== Source excerpt ==
::::
Libyan volunteers eager to fight Qaddafi

Author: 
PAUL SCHEMM | AP
Publication Date: 
Wed, 2011-03-02 12:15

The trainers gave them patriotic speeches before putting them to work cleaning machine gun parts.
Even while the rebel army tries to bind together its disparate parts to face off against the forces of Libyan leader Muammar Qaddafi, it has to deal with an influx of eager volunteers filled with enthusiasm for a march to Tripoli, but short on real military experience.
Already, bands of Libyans have picked up weapons and headed west to help rebels in Tripoli and the nearby embattled city of Masrata, although many have run afoul of pro-Qaddafi forces along the 600-mile (1,000-kilometer) journey, especially in his hometown of Sirte.
Training sessions for the volunteers have been set up around Benghazi, but the zeal of the new recruits is being tempered by the caution of the officers — and the need to clean up some rusty weapons and equipment.
::::
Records
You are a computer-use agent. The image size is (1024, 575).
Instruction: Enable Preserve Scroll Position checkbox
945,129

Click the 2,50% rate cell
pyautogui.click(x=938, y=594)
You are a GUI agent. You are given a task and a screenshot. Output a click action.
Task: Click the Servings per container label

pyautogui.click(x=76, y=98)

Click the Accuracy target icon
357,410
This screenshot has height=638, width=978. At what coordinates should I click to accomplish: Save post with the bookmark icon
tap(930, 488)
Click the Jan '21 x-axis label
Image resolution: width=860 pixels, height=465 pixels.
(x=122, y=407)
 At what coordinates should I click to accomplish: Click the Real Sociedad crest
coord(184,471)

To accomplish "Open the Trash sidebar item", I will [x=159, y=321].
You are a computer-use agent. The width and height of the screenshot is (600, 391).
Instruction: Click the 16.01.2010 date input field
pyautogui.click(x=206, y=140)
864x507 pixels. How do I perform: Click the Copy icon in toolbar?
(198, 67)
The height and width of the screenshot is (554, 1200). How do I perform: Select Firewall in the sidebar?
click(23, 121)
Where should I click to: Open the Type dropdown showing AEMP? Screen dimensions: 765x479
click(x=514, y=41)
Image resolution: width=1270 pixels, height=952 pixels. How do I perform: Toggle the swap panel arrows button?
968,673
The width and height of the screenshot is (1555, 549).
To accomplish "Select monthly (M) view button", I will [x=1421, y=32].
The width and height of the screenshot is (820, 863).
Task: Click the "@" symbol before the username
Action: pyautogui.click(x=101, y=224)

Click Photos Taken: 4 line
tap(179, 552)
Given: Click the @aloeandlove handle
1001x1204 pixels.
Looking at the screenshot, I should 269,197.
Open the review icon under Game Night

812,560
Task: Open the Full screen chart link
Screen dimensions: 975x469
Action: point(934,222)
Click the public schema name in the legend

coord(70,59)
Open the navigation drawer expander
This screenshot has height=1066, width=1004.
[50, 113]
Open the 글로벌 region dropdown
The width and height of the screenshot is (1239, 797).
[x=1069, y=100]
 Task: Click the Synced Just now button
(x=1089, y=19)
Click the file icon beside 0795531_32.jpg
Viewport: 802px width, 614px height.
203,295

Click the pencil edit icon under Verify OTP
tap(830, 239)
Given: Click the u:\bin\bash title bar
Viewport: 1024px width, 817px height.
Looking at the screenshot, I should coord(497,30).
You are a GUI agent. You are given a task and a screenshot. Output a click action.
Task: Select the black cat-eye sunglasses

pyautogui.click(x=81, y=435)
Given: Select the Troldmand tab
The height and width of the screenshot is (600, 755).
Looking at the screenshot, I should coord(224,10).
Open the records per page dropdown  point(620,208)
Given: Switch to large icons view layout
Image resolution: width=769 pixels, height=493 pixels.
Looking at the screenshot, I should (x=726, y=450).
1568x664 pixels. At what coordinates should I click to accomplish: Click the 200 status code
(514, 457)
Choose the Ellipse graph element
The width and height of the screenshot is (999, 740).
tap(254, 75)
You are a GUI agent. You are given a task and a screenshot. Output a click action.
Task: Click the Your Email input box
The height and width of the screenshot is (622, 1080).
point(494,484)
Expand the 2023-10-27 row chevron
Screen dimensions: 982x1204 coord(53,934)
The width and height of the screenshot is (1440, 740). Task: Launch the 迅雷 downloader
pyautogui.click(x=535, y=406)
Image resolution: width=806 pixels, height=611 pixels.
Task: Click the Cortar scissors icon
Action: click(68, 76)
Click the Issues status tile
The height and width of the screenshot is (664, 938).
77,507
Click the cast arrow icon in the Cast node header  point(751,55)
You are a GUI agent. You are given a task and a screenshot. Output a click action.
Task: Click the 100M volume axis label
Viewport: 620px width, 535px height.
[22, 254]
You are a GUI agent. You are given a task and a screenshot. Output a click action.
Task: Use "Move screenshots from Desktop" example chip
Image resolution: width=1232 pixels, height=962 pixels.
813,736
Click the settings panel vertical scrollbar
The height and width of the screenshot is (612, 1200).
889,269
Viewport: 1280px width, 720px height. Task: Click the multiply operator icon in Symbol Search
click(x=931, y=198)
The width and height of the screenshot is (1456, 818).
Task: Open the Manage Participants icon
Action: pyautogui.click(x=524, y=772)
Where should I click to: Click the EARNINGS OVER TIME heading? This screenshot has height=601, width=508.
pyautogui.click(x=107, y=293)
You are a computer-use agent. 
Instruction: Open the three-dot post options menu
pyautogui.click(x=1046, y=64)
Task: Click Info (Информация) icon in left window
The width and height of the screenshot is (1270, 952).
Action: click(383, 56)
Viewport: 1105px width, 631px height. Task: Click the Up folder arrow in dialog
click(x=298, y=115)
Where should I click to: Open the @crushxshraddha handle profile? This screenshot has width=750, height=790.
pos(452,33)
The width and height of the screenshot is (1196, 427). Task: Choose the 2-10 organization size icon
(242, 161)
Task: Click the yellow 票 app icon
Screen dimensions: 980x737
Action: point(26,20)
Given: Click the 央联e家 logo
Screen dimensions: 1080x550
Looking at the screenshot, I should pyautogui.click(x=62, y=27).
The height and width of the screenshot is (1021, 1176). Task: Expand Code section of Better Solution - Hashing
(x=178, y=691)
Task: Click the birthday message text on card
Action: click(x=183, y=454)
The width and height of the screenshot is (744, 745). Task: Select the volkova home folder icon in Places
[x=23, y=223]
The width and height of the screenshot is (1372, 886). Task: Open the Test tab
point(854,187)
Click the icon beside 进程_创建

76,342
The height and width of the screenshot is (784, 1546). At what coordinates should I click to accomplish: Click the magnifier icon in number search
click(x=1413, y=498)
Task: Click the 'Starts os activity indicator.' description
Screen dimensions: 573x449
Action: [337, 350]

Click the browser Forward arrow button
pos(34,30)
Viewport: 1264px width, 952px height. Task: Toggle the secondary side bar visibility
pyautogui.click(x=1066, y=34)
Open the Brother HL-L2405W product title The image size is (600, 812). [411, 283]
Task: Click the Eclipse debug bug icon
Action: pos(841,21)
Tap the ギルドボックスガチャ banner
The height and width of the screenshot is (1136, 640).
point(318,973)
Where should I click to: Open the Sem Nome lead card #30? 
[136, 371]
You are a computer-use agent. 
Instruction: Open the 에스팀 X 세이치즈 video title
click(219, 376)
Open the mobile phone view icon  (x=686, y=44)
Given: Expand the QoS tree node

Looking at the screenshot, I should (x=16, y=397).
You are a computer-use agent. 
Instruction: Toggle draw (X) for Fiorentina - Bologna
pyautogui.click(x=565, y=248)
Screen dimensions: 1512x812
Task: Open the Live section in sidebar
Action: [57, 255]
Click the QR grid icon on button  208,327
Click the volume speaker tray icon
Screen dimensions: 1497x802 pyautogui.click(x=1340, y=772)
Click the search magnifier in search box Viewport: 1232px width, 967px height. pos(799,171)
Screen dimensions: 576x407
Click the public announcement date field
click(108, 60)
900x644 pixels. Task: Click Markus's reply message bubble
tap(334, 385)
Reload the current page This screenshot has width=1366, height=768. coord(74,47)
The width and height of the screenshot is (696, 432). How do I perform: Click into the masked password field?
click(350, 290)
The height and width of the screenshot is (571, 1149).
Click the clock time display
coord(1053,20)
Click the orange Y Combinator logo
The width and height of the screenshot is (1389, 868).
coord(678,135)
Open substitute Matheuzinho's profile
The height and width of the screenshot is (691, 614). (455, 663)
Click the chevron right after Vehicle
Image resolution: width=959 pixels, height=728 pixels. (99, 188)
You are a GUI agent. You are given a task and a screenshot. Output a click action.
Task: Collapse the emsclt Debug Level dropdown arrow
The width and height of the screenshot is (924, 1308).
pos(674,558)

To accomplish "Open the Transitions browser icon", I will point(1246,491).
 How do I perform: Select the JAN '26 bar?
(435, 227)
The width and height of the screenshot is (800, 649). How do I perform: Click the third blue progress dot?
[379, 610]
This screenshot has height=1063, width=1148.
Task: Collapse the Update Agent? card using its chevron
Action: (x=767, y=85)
::::
== Exercise requirements ==
1. Pull out each row that contains the string "size" and copy those rows.
2. Write the next part of the article on Libyan volunteers, picking up after its last sentence.
The article on Libyan volunteers and the rows come from unrelated sources.

== Responses by task ==
1.
You are a computer-use agent. The image size is (1024, 575).
The width and height of the screenshot is (1196, 427). Task: Choose the 2-10 organization size icon
Open the Brother HL-L2405W product title The image size is (600, 812). [411, 283]

2.
“All the Libyan people are volunteers and want to do anything to get military training,” said Col. Mohammed Rifai, a fighter pilot at the military air base, which has also taken on its share of volunteers. He just shook his head about reports of bands of fighters heading off on their own.
“We don’t approve. Coordination is the best thing — but it is a revolution of the people,” he said with a shrug.
So far, the rebel army is just getting organized, with an announcement Tuesday that the Libyan Military Council has been formed to coordinate among the disparate units scattered across the east.
Benghazi, however, is still gripped by a revolutionary fervor less than two weeks since the rout of Qaddafi’s forces and freeing of the east from his control.
Volunteers are still directing traffic and manning checkpoints into the early hours of the morning to make up for the continuing absence of police and traffic cops and cars still drive around waving the newly adopted flag of the old monarchy.
The most fervent are flocking to recruitment centers to sign up as volunteer fighters and already some 5,000 have registered in Benghazi and hundreds elsewhere in the east, according to authorities, despite word that some volunteers have been killed trying to join the fighting in the west.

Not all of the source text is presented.